What is a cavity?
Cavities or tooth decay as they are called in medical terminology, are a form of dental caries. They are caused by acid that erodes tooth enamel. Bacteria, many types of which normally live in the human mouth, are to blame. They accumulate on the tooth surface in a sticky film called plaque. While most the plate on the front of the teeth of a person may be removed during the simple process of eating, a lot of plate wedges itself in holes, cracks, crevices and around the gum line of the teeth.
Therefore most people develop in these areas appears cavities and make small cuts rotten enamel, therefore, the term cavity. Some of these bacteria survive by consuming sugars and carbohydrates in the food we eat. These bacterium acids excreted as a byproduct of this process. These acids erode minerals in the tooth enamel, starting at the microscopic level and increase the size of the cavity as time passes.

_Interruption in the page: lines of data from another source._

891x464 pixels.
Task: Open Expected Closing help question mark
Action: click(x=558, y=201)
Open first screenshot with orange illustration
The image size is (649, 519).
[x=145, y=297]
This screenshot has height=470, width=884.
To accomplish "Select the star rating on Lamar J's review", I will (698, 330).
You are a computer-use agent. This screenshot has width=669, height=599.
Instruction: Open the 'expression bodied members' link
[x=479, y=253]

What can be done to treat a cavity?
The only effective way to treat or repair a cavity is going to the dentist immediately before the cavity can get bigger. A cavity unattended grows bigger, even with a strict regimen of brushing and flossing, for two reasons. The acid has already developed a weakness in the tooth enamel, which means that this weakness will be exploited continuously by plaque.
There is also the acid has eaten in the tooth in such a small level that is still in the decayed portion of the tooth and cannot be brushed or rinsed. For these reasons the dentist has only one option. The dentist should clean the decayed portion of the tooth and install an artificial to take the place of the missing tooth substance-matter. This is called having a cavity filled or getting a filling if a particularly large or deep cavity.

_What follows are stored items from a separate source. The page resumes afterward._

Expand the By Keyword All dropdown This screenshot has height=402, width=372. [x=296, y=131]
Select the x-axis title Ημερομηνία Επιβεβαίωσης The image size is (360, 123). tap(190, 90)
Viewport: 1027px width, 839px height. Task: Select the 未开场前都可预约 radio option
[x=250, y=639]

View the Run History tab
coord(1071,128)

The process to fill a cavity
First the dentist clings to a gel having the tooth cavity and the surrounding area. This gel numbs the area enough to allow the dentist to inject a local anesthetic into the tissue surrounding the tooth. The dentist uses a high-speed drill with a head called a cutter to carefully pare away the portion of the tooth that is rotten. In most cases the patient would have even if they had not received an anesthetic, but sometimes a cavity felt nothing can work deep enough to hit a nerve. It is the fear of having the drill goes all the way up to that point that makes many people avoid going to the dentist at the first signs of a cavity. Ironically, this almost always makes sure that the person will need to fill a deep drilled when they finally go to a dentist.

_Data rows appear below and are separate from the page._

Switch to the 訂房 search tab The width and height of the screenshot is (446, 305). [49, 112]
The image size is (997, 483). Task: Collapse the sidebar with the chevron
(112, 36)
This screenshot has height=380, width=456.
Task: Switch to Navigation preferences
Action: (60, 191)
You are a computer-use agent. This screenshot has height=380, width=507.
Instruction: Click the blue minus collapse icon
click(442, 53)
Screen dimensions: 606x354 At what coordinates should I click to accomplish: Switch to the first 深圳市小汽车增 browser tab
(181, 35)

The material used for fillings at present is a composite resin. To put it in the cavity must first be prepared or “engraved” with a small amount of gel acid. This gel creates ridges along the inside of the cavity, the filling grip and ensure against loosening. The composite resin comes as two separate gels which are mixed and applied in place in the cavity. The material is hardened by applying a special bright blue light that emits radiation which reacts resin, dried in under a minute. Filling the edges of the drill are then used to match the surrounding tooth and the filling is completed.